Perhaps the clearest illustration comes from Turrialba in Costa Rica, a volcano that poses a threat to the city of San José, 30 kilometers to the west. Maarten de Moor, a researcher at the Volcanic and Seismic Observatory of Costa Rica, helped install gas sensors on Turrialba in early 2014, just in time for the volcano to start erupting. He led a study, published in the Journal of Geophysical Research in August, reporting sharp increases in the C-S ratio of gases a few weeks before each outburst over two eruption cycles (see chart, above). “What we’ve seen is quite mind-blowing,” he says. “These signals are eye-opening.”
But for monitoring gas ratios to become a widely used forecasting tool, researchers will need to understand many complicating factors, says Clive Oppenheimer, a volcanologist at the University of Cambridge. “The interpretation of gas chemistry, particularly for the purposes of forecasting, is not an exact science,” he says. “Very far from it.”

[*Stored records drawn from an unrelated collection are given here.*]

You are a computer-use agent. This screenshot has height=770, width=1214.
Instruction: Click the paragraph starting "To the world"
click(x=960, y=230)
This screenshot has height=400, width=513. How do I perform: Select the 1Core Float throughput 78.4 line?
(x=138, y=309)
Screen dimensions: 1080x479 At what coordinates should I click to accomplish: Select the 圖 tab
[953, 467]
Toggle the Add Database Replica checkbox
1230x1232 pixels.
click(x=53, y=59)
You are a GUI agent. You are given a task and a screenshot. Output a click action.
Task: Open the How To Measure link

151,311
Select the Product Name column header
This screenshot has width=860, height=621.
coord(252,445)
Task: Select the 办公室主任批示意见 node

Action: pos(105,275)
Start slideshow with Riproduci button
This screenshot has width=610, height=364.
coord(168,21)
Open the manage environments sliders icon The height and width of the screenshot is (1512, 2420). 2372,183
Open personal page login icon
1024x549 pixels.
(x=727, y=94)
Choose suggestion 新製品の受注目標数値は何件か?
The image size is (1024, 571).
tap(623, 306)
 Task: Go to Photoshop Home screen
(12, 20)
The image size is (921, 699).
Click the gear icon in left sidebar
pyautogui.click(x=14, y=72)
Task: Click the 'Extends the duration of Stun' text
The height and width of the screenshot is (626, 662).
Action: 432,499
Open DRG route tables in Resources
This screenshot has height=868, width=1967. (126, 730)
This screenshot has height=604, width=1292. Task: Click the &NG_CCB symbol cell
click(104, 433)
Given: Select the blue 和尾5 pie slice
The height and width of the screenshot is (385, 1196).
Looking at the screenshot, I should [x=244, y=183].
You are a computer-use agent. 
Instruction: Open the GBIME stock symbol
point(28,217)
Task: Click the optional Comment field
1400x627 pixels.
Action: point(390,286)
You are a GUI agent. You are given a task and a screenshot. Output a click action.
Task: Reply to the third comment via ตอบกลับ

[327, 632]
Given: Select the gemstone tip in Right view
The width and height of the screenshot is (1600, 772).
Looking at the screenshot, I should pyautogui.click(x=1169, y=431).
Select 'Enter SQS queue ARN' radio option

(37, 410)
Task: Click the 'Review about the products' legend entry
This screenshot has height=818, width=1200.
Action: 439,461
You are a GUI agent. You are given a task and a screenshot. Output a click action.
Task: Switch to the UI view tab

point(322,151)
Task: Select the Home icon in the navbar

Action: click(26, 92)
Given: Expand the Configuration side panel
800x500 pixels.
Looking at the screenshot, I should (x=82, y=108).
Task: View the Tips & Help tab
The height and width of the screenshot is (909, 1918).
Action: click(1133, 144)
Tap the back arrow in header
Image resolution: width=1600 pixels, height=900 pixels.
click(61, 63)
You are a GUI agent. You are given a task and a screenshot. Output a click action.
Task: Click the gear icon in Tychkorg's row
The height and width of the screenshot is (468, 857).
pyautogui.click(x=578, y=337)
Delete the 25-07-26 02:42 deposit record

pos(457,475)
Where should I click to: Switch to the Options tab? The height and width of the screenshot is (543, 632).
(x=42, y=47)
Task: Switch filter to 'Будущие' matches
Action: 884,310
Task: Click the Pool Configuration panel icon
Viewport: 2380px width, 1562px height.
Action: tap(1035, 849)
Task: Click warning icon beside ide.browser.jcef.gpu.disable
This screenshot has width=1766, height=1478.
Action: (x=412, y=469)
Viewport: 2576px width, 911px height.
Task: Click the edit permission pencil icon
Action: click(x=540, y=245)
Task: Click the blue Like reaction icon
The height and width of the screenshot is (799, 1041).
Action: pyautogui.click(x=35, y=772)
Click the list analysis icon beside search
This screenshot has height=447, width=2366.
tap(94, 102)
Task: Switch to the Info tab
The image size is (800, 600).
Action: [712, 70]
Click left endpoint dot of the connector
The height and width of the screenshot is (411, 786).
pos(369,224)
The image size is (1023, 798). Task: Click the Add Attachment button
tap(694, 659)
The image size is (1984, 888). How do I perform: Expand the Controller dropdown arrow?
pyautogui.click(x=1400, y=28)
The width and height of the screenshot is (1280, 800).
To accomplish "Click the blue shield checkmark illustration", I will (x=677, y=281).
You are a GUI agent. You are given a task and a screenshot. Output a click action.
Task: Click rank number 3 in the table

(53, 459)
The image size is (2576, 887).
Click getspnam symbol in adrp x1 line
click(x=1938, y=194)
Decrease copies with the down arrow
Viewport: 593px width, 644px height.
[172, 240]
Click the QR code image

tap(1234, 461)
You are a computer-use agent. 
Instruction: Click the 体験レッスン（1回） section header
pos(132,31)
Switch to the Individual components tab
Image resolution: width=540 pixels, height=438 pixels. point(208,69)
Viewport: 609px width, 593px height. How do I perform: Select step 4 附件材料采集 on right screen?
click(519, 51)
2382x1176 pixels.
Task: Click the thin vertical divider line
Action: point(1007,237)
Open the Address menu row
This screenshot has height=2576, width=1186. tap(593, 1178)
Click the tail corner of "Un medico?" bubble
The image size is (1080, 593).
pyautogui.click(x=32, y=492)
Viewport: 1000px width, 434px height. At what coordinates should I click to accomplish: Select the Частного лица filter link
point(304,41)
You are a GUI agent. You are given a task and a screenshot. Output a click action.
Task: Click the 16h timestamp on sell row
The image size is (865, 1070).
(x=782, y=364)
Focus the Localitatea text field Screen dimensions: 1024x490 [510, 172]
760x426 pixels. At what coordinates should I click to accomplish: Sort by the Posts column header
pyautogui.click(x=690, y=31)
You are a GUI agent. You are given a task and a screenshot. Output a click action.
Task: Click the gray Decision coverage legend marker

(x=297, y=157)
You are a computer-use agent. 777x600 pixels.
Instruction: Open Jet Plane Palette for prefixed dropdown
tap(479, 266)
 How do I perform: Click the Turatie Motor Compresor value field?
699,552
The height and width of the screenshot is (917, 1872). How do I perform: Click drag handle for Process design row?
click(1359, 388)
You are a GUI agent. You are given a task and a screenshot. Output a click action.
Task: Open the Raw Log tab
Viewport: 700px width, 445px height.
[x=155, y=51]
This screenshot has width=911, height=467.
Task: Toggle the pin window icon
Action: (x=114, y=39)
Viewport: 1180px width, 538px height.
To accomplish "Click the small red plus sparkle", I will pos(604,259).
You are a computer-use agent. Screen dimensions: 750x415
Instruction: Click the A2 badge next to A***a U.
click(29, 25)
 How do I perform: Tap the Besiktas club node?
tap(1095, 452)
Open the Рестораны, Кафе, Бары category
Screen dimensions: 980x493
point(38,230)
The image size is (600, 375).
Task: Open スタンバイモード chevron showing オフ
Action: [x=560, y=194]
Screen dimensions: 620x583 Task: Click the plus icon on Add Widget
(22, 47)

At Turrialba, for instance, there were different sulfur gases in the mix. Sulfur dioxide (SO2) gas from the magma interacted with underground water to produce hydrogen sulfide during the first eruptive episode, but not the second. De Moor says these observations could indicate that the water eventually boiled off, or that new volcanic conduits formed, bypassing the water reservoirs. At Poás, another Costa Rican volcano, the summit crater contains an acid lake that normally absorbs the SO2 percolating through it but allows the CO2 to pass through unimpeded—keeping the C-S ratio relatively high even when an eruption isn’t imminent. But DECADE’s monitoring efforts have revealed that, in the days before an eruption at Poás, the emissions of sulfur gases spike, exceeding the lake’s ability to scrub out the sulfur and causing the C-S ratio to plummet. It’s the opposite signal from the one seen at places like Etna and Turrialba, but it’s equally reliable, Fischer says.
Satellites could theoretically help researchers monitor many of the world’s 550 historically active volcanoes from orbit. Instruments aboard NASA’s Terra satellite, for instance, can already measure volcanic sulfur emissions reasonably well. But researchers are still working to measure SO2 and CO2 at the same time, and measuring point sources of CO2 is challenging because of high background levels in the atmosphere. Even a big CO2 burp from a volcano only increases the concentration measured by satellites by less than a percent, says Florian Schwandner, a geochemist at NASA’s Jet Propulsion Lab in Pasadena, California.
For now, the scientists who want to explore the forecasting power of the C-S ratio must wait for ground-based monitors to capture more eruptions. And maintaining these sensors can be a hassle, De Moor says. Even small dustings of ash can cover up solar panels or damage electronics. That’s what caused a sensor on Turrialba to stop transmitting data in May, forcing De Moor to visit once a week to download it in person—sometimes in dangerous conditions. But he says he’s always careful, and tries to remember a bit of wisdom passed down from Fischer, his Ph.D. supervisor, about taking risks in the name of science. “You are going to make more contributions if you actually survive this.”
*Correction, 23 November, 4:17 p.m.: A previous version of the story incorrectly stated that the Carnegie Institutions for Science manages DECADE. In fact, DECADE is a program run by the Deep Carbon Observatory, an international effort led by Carnegie.